* **Requirements**
State how many lines in the rows below contain the string "width", and give only the number.

* **Excerpted data**
--- --- ---
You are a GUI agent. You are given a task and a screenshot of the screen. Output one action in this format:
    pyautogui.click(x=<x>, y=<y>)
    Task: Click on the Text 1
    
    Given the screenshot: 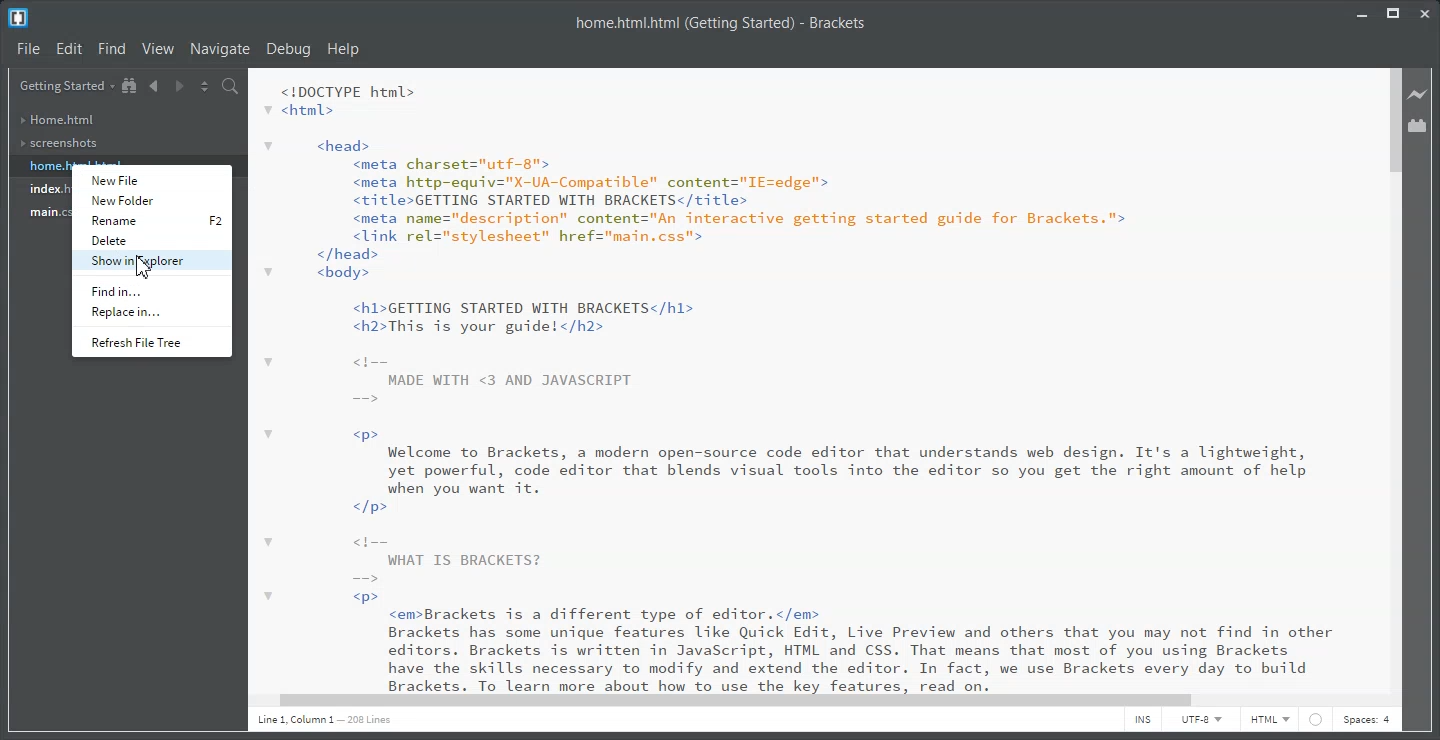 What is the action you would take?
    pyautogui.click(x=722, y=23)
--- --- ---
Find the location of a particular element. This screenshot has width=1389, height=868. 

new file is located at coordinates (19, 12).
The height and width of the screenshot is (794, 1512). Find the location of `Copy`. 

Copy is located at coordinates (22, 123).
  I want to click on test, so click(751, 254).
--- --- ---
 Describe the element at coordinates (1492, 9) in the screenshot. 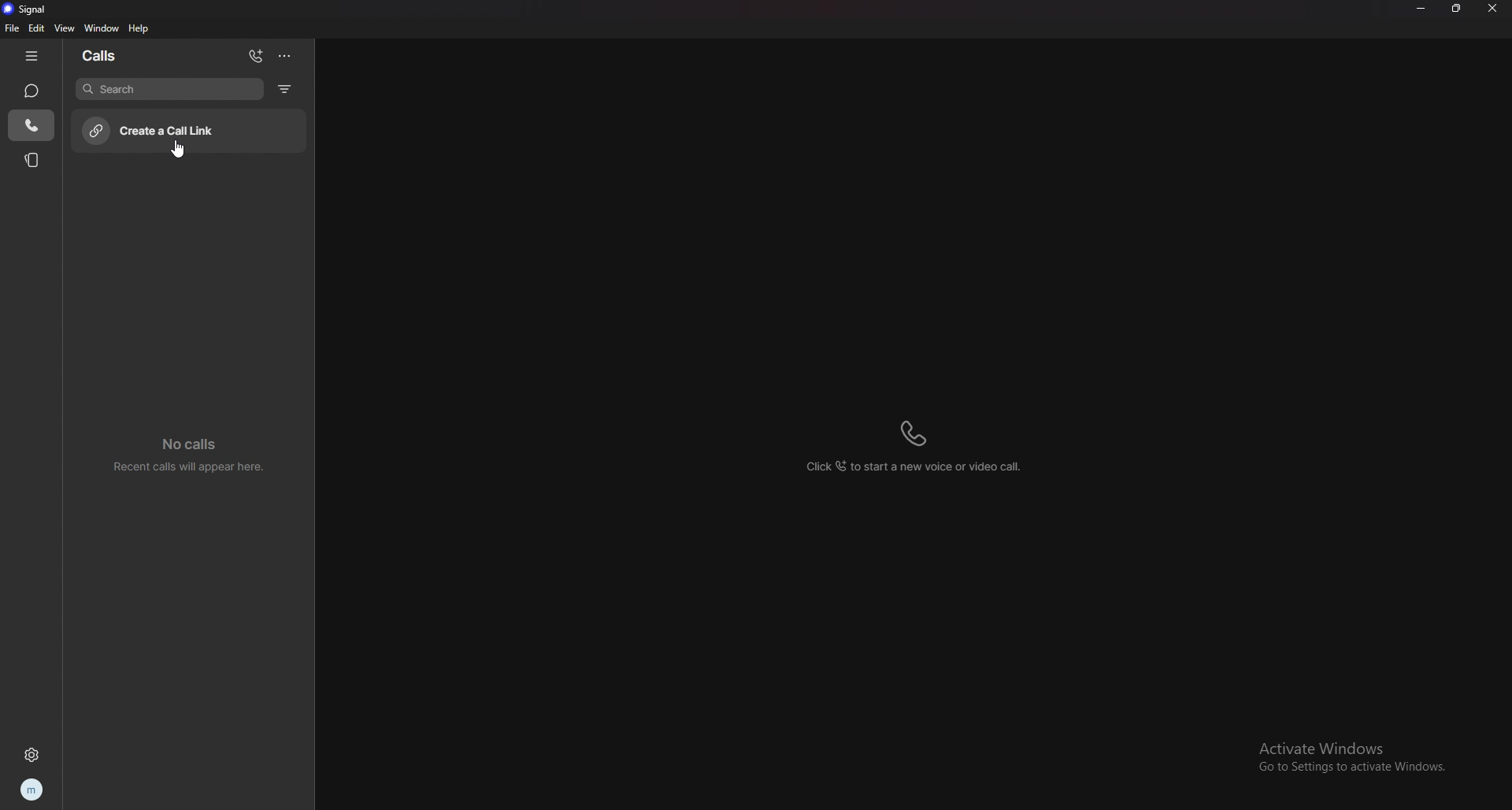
--- --- ---
* **Reply to the exercise**
2